Выражение лица у медсестры меняется. Она прищуривается:

— Мы будем пререкаться?

— Я же просто спросила.

— По-моему, ты не хочешь пить таблетки.

— Я просто хочу сказать, что мне не требуется снотворное.

— Регулярный сон очень важен для пациентов в твоем состоянии.

И какое же, по ее мнению, у меня состояние? Однако я не задаю вопросов, поскольку они, похоже, считаются пререканиями, и у нашей сестрички Рэтчед такой вид, будто достаточно всего одного вопроса, и она позовет коллег Стивена, чтобы насильно запихнуть таблетку мне в глотку.

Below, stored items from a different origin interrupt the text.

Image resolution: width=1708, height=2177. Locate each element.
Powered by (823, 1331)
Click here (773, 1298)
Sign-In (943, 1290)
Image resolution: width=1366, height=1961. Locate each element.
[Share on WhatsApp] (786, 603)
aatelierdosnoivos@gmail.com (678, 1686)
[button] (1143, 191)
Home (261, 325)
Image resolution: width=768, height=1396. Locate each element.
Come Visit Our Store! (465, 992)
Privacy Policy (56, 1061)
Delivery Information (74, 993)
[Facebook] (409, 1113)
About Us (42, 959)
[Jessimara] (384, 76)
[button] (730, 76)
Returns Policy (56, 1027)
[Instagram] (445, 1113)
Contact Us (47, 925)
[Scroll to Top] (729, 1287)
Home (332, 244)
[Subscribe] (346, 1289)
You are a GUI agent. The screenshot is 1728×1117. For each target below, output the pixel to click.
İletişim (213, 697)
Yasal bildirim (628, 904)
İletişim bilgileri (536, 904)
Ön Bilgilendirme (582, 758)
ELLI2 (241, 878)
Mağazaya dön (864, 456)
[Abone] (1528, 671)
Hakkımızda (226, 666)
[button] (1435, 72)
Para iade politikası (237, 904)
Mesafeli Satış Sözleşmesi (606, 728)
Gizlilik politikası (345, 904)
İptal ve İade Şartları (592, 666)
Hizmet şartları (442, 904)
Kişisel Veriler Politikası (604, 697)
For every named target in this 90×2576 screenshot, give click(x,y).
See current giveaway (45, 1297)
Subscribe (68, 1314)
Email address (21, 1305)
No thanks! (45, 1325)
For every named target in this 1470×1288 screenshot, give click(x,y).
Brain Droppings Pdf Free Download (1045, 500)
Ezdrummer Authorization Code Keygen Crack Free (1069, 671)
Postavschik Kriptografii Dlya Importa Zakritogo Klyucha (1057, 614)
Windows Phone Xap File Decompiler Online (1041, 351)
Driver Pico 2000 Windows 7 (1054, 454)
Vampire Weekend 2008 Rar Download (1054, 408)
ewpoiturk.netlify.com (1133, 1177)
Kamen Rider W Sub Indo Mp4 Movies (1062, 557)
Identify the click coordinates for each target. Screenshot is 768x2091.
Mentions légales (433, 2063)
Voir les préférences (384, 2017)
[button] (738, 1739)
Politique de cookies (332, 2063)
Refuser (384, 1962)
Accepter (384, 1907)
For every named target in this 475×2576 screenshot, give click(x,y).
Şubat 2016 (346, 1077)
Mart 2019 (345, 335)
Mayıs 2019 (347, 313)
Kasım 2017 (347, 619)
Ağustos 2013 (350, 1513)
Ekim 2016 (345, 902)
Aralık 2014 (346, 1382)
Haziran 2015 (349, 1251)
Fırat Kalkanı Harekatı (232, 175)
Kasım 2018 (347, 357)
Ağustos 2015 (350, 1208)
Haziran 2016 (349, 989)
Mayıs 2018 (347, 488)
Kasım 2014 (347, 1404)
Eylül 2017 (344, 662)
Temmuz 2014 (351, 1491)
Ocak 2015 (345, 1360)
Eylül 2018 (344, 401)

Сестра Рэтчед — персонаж фильма семидесятых, который обожает мой папа. Фильм называется «Пролетая над гнездом кукушки». Есть и такая книга. Я ее не читала и не видела фильм, но папа обзывает сестрой Рэтчед любого, кто обращается с ним чересчур, по его мнению, сурово: если повар в дорогом ресторане отказывается поменять блюдо, если консьерж гостиницы не соглашается поселить нас в номер люкс вместо обычного. В фильме рассказывается о заключении в психиатрической больнице; интересно, папа пересматривал его с тех пор, как я сюда угодила? Интересно, кино ему по-прежнему нравится? Интересно, упомянет ли папа сестру Рэтчед, когда в следующий раз повар откажется заменить брокколи брюссельской капустой?

Когда медсестра снова протягивает мне снотворное, я его беру. Таблетка застревает в горле, и я так закашливаюсь, что глаза слезятся.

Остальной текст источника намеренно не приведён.